Trzy Diany
Przypadek, czy świadoma akcja? Pytanie to nasuwa się w związku z nieoczekiwanym "turniejem" trzech młodych artystek, który rozegrał się w dniach ostatnich na scenie Państwowego Teatru Polskiego. Rolę Diany w "Fantazym" J. Słowackiego odtwarzały kolejno w kilku przedstawieniach panie Alina Jankowska, Renata Kossobudzka i Izabela Wilczyńska. Biorąc pod uwagę złą tradycję sprawy t. zw. dublerów, którzy niezależnie od sztuki zawsze występują w roli Kopciuszków, - fakt wspomnianego "turnieju" godzien jest szczególnej uwagi. Ponieważ - (aby rzec delikatnie!) - niedociągnięcia w tym względzie obciążają zarówno teatry jak krytykę, można sprawę tę postawić jasno: pomijanie przez prasę występów dublerów oraz niedopuszczanie ich przez kierownictwo teatrów na scenę z takich, czy innych powodów - jest niedopuszczalne zarówno ze społecznego jak i pedagogicznego punktu widzenia. Dublerowi należy się taka sama ilość prób, jak i dublowanemu (a jeśli jest młodszy i mniej doświadczony - większa), należy mu się przychylność dyrekcji i reżysera, bo tylko w takich warunkach możliwa jest praca artystyczna. Należy im się również uwaga krytyki, która powinna pracę ich traktować tak samo, jak pracę obsady premierowej. Wymaga to nieco fatygi, ale powtórne zobaczenie sztuki "dobrze robi" i krytyce. Każdy aktor musi wiedzieć, że pracuje pod "czujnym okiem" recenzenta, którego nieobecność i milczenie gorsze jest niejednokrotnie od ciosów jego pióra.

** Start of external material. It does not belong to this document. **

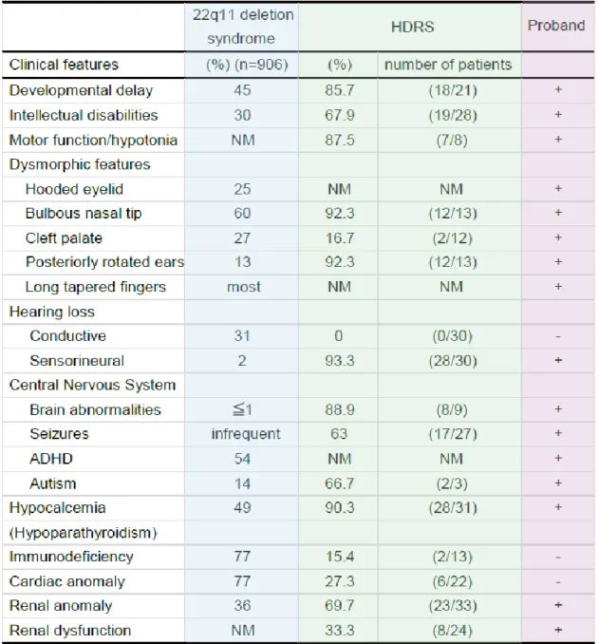599x644 pixels.
Task: Select the Posteriorly rotated ears label
Action: point(104,262)
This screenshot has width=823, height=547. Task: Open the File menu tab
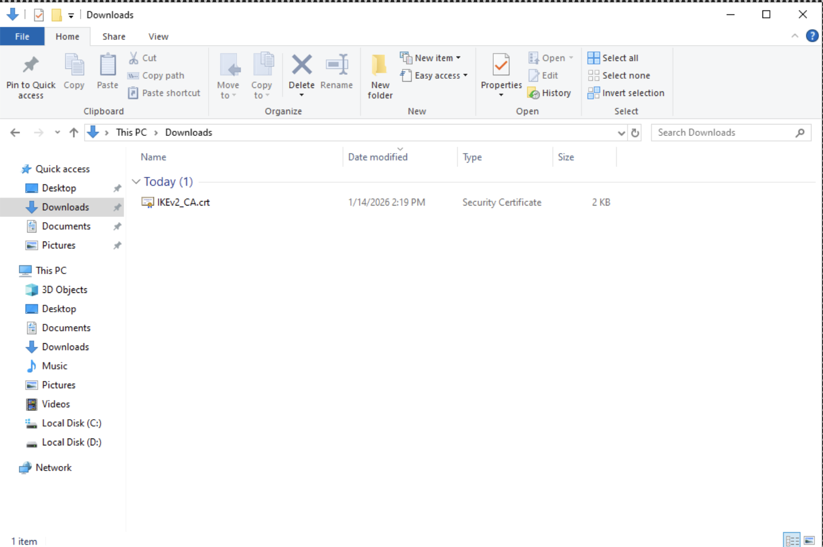[x=22, y=37]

Ponieważ sprawa "trzech Dian" szczególnie wyraźnie stawia powyższe zagadnienie, zwracamy na nią uwagę zarówno Dyrekcjom Teatru, jak i Kolegom recenzentom.

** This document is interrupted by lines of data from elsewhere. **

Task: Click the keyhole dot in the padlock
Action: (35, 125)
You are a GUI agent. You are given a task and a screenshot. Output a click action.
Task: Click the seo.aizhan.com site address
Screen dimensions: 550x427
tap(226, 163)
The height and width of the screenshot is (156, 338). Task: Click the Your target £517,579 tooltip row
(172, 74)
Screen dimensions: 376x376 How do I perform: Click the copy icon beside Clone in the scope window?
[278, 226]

Przypadek, czy świadoma akcja? I jedno, i drugie, chociaż bardziej pierwsze, niż drugie. Chwilowa niedyspozycja p. Barszczewskiej otworzyła możliwości tego "turnieju". Panie: Jankowska, Kossobudzka i Wilczyńska kolejno przechodziły ogniową próbę. Ogniową, bo - primo - porównanie z p. Barszczewską, - secundo - rola bardzo specjalna i trudna, - tertio - skok na głęboką wodę po kilku zaledwie próbach, - quarto - partnerzy, reprezentujący najwyższą klasę teatru. Wyjście obronną ręką z takiej opresji można już na dobrą sprawę nazwać sukcesem. Z takim też sukcesem wyszły trzy rywalki. P. Jankowska (Diana liryczna) obroniła się wewnętrzną siłą i piękną recytacją monologu (zdobyła oklaski przy podniesionej kurtynie), p. Kossobudzka (Diana liryczno - dramatyczna) harmonią dobrych warunków zewnętrznych i poprawnością gry scenicznej, p. Wilczyńska największą siłą ekspresji dramatycznej w scenach mimicznych oraz wyraźnym opanowaniem sceny. Trzy Diany jak trzy boginie przed parysowym sądem. Bo ze swej loży obserwował przedstawienia dyr. Szyfman. Nie wiem, którą wybrał i czy w ogóle wybierał. Prawdę bowiem rzekłszy niewątpliwe zdolności i warunki zewnętrzne trzech uczestniczek "turnieju" nie odpowiadają tej "kolumnowej" roli, jaką jest rola Diany. Eksperyment mimo to był bardzo interesujący i ze względów pedagogicznych bardzo pożądany. Warto się zastanowić, czy turniejów takich nie dałoby się wprowadzić do każdej zasługującej na to sztuki nawet wtedy, gdy "gwiazda zasadnicza" jest dysponowana. Byłby to sposób, rozładowujący gorycze młodych i zadośćczyniący niedociągnięciom, które w tej sprawie i Państwowy Teatr Polski ma na swoim sumieniu.